> Your goal: From the data that follows, print exactly the lines starting at the one containing "You are a GUI" and ending at the one containing "Data Access"; include both of them and nothing more.

> Task inputs:

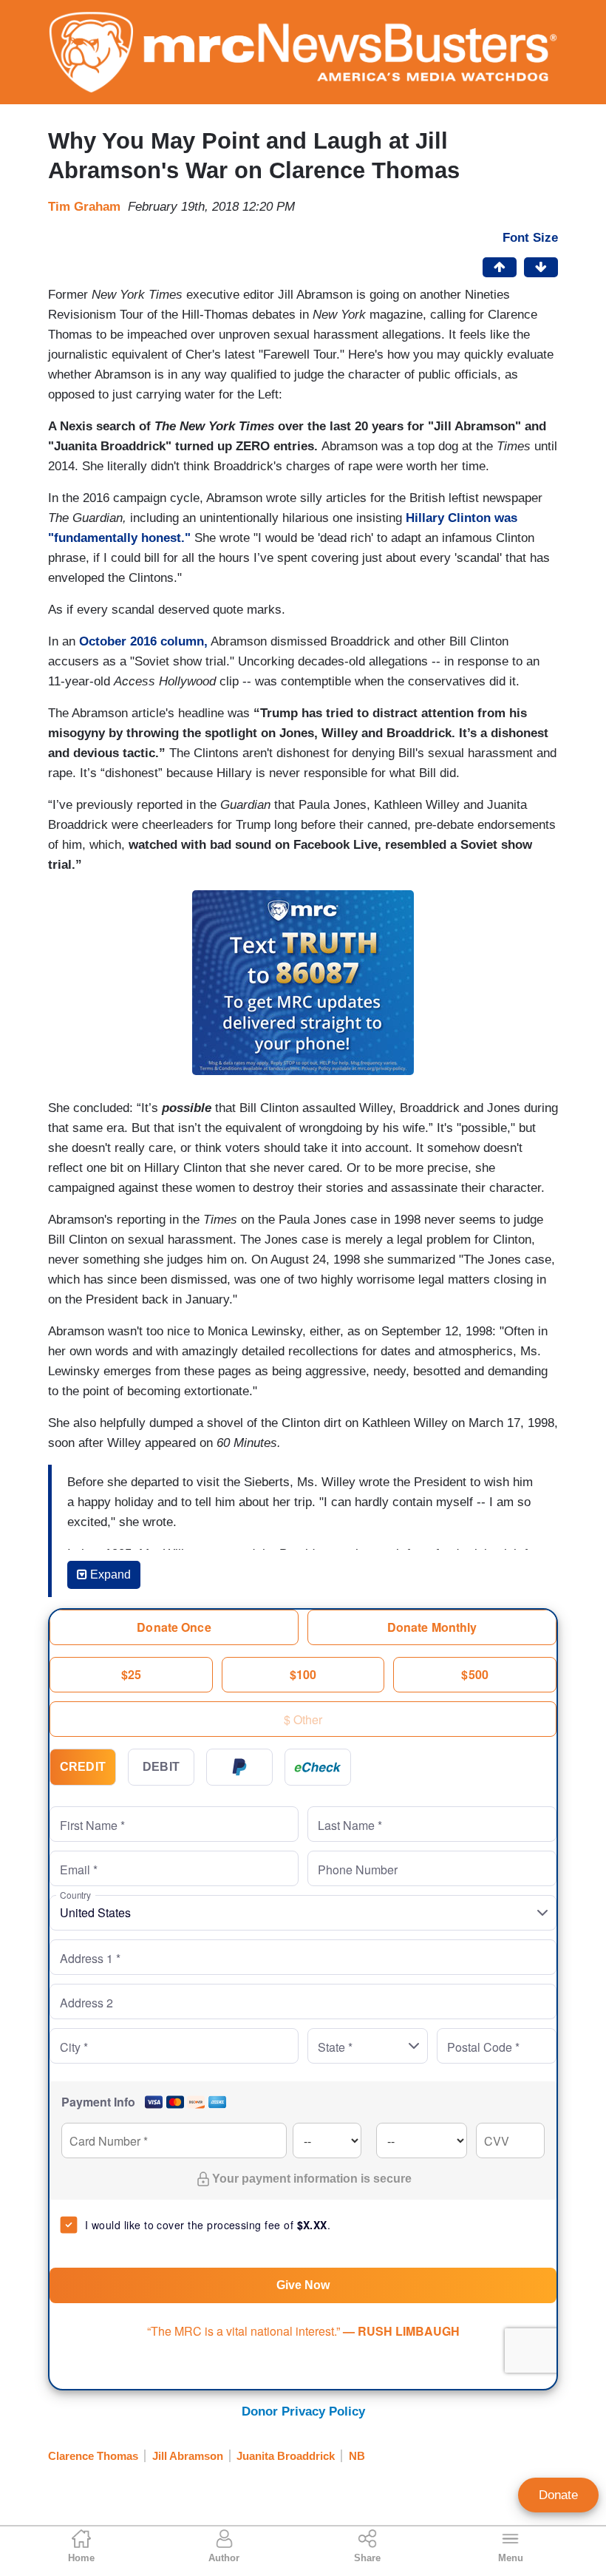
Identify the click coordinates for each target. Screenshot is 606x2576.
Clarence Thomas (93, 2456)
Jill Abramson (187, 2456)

...

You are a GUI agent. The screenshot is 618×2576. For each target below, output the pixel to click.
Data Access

> Answer box:
You are a GUI agent. The screenshot is 618×2576. For each target below, output the pixel to click.
Data Access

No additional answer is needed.